海藻糖無毒，易洗脫，在高溫、高寒、高滲透壓及干燥失水等惡劣環境條件下，能在細胞表面形成獨特的保護膜，具有較高的玻璃轉變溫度[22-23]，可防止細胞內冰晶的形成。婁琳等[24]分別使用不同濃度的海藻糖凍存造血干細胞，凍存后通過錐蟲藍拒染法檢測細胞存活率和CD34-PE/CD45-FITC 雙標法流式細胞儀檢測CD34+細胞回收率（凍存后值/凍存前值×100%）。實驗證明，海藻糖對于短期內低溫凍存的造血干細胞有一定的保護作用，其中0.5 M 的海藻糖凍存效果最好。Martinetti 等[9]分別使用不同濃度的海藻糖和經典冷凍保護劑凍存人外周血干細胞，復蘇后檢測細胞活性和增殖能力。
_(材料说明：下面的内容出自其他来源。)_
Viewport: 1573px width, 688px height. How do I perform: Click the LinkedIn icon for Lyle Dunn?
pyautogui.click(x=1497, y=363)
結果顯示，1.0 M 海藻糖凍存效果好于經典的冷凍保護劑。在此基礎上，Ntai 等[25]分別使用不同濃度的滲透性冷凍劑和非滲透性冷凍保護劑相結合來凍存人的多能干細胞，凍存1 周后復蘇，通過測定細胞活性、染色體的穩定性以及基因毒性等檢測，證實0.5 M 海藻糖結合10%甘油凍存多能干細胞的效果好于單獨使用海藻糖。
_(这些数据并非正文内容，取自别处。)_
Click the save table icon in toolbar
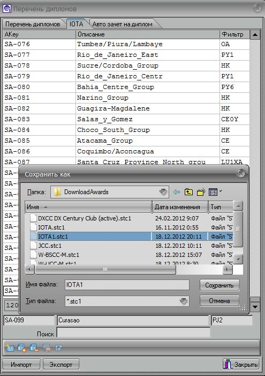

4.3 含0.5%瓊脂糖液體彈珠（Liquid Marbles，LM）

LM 是被高疏水性顆粒包裹形成的不潤濕的液滴，可穩定地黏附于固體及液體表面，是一種凍存細胞的新型材料[26]。有研究使用含有0.5%瓊脂糖和50% FBS 的LM 凍存鼠的3T3 細胞和L929 成纖維細胞，復蘇后發現，不管是在細胞形態、細胞存活率還是細胞增殖方面，均好于傳統凍存劑，與新鮮細胞無明顯差異[27－28]。但是，LM 中含有FBS 成分，對于如何去除FBS 還有待于進一步研究。
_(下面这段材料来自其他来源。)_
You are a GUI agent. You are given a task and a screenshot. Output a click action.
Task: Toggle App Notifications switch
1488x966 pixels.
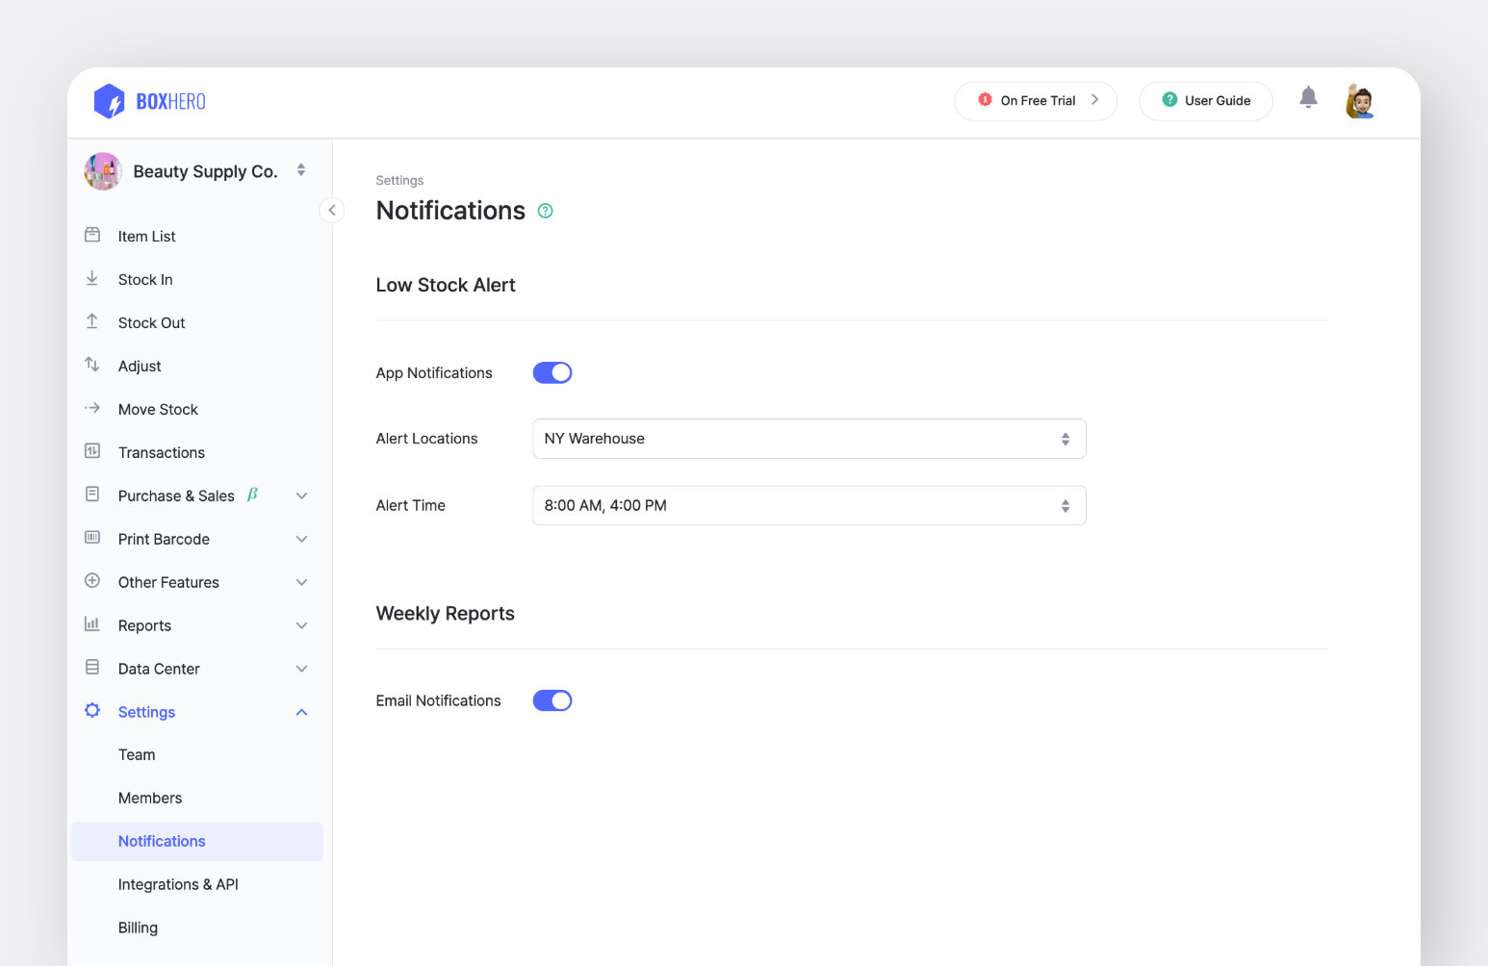click(x=552, y=373)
4.4 羥乙基淀粉（Hydroxyethyl Starch，HES）

HES 是一種非滲透性保護劑，不僅可以在冷凍過程中減少細胞內冰晶的形成，還可降低DMSO 的濃度，減少對細胞的損傷。魯瑞周等[29]使用5%DMSO+HES 冷凍保護劑凍存臍帶造血干細胞，與10%DMSO 冷凍保護劑凍存過的細胞比較，發現兩者雖然在細胞存活率方面無顯著差異，但前者的粒-巨噬細胞集落回收率（CFU-GM）明顯更高，且存在顯著性差異。李雯瑛等[30]使用DMSO+HES 聯合冷凍保護劑凍存外周造血干細胞，凍存2 周后復蘇，發現細胞的存活率以及CFUGM 均達90%。

4.5 海藻酸鈉聯合丙二醇（PROH）

海藻酸鈉是從褐藻類的海帶或馬尾藻中提取碘和甘露醇之后的副產物，其水溶液可在溫和的條件下快速形成凝膠，當有Ca2+等陽離子存在時，可發生離子交換，形成交聯網絡結構，從而形成水凝劑，包裹細胞，在凍存時可以抑制細胞內冰晶的形成[31]。丙二醇其化學性質穩定，毒性小且具有較低的冰點，常用作冷凍保護劑。Huang 等[32]首先使用海藻酸鈉包裹細胞，然后加入丙二醇等作為冷凍保護劑凍存mESC 和hADSC，凍存后發現不管在細胞活性、增殖能力還是功能學上，均與新鮮細胞無顯著性差異，且可以很好地促進細胞的玻璃化凍存以及避免細胞復蘇過程中反玻璃化現象的出現。

5 總結與展望

干細胞具有良好的臨床應用前景，其長期安全穩定保存是一重要問題。冷凍保護劑可有效降低細胞損傷，提高細胞凍存后的活性。經典冷凍保護劑含有DMSO，并不適合臨床使用，安全無毒、無異種抗原的冷凍保護劑是目前研究的主要方向，新型冷凍保護劑的開發對干細胞臨床應用具有重要意義。